%%

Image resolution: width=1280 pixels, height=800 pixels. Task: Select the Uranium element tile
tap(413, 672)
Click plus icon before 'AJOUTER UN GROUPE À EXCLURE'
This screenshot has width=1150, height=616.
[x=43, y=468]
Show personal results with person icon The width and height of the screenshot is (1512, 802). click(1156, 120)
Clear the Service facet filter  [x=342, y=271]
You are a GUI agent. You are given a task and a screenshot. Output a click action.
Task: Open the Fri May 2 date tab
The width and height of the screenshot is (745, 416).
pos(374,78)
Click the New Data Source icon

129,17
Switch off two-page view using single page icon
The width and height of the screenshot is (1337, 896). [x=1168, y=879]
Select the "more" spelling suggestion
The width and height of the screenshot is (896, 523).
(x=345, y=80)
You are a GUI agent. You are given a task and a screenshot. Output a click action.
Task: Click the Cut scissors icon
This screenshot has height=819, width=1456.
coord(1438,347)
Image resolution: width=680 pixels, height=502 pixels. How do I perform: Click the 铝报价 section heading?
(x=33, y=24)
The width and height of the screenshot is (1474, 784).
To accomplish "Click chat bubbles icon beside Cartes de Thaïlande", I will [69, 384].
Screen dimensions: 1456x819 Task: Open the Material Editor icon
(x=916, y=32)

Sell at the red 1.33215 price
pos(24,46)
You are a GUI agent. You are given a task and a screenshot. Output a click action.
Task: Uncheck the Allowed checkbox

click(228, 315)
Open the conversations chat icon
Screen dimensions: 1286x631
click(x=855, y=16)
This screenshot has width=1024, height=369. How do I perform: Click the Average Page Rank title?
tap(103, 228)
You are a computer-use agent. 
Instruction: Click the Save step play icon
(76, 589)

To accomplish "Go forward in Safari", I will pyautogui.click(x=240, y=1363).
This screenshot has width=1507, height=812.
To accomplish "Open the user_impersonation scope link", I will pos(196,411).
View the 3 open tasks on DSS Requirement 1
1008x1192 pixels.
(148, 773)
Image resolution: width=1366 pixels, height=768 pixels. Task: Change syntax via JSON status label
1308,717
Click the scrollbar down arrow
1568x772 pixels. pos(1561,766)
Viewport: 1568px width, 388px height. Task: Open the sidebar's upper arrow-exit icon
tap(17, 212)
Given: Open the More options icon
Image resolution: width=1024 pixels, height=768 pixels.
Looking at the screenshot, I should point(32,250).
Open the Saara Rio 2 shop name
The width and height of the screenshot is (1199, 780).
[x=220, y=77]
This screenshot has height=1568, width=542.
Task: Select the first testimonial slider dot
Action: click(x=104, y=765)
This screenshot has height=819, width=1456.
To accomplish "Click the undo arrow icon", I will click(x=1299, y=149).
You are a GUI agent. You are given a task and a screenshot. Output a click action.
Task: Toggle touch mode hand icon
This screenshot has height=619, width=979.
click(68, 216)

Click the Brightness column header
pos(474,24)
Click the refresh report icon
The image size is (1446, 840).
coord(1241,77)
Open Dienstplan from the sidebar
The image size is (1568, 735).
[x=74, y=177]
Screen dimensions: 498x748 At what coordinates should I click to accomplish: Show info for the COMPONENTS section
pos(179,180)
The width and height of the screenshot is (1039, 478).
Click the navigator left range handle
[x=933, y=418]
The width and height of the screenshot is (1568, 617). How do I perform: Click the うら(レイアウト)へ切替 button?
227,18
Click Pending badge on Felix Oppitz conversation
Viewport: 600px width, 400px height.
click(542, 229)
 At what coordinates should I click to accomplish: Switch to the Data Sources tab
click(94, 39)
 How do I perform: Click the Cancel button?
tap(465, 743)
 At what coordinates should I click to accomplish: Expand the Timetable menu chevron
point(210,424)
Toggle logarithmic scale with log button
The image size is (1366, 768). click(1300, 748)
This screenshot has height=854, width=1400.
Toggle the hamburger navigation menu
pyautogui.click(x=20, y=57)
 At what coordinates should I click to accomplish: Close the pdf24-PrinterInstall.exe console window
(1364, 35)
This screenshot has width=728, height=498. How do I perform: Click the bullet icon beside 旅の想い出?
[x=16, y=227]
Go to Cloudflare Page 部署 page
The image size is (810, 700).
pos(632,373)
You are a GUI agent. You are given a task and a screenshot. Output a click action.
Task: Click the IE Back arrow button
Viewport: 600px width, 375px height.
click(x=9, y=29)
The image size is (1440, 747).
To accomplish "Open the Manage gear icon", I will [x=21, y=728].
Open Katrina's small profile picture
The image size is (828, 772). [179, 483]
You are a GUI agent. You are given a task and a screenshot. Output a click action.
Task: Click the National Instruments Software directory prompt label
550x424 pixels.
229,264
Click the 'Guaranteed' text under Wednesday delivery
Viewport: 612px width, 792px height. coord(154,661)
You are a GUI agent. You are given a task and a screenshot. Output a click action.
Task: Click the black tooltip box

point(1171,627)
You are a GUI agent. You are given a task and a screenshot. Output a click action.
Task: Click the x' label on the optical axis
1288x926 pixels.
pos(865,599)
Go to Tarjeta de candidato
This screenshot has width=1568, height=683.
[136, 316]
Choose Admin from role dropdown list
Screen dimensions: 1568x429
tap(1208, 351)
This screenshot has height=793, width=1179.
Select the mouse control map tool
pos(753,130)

%%

Return the records from the line with "Open Katrina's small profile picture" up to and including the line with "point(1171,627)", copied verbatim.

* RESULT FOR THIS TASK
Open Katrina's small profile picture
The image size is (828, 772). [179, 483]
You are a GUI agent. You are given a task and a screenshot. Output a click action.
Task: Click the National Instruments Software directory prompt label
550x424 pixels.
229,264
Click the 'Guaranteed' text under Wednesday delivery
Viewport: 612px width, 792px height. coord(154,661)
You are a GUI agent. You are given a task and a screenshot. Output a click action.
Task: Click the black tooltip box

point(1171,627)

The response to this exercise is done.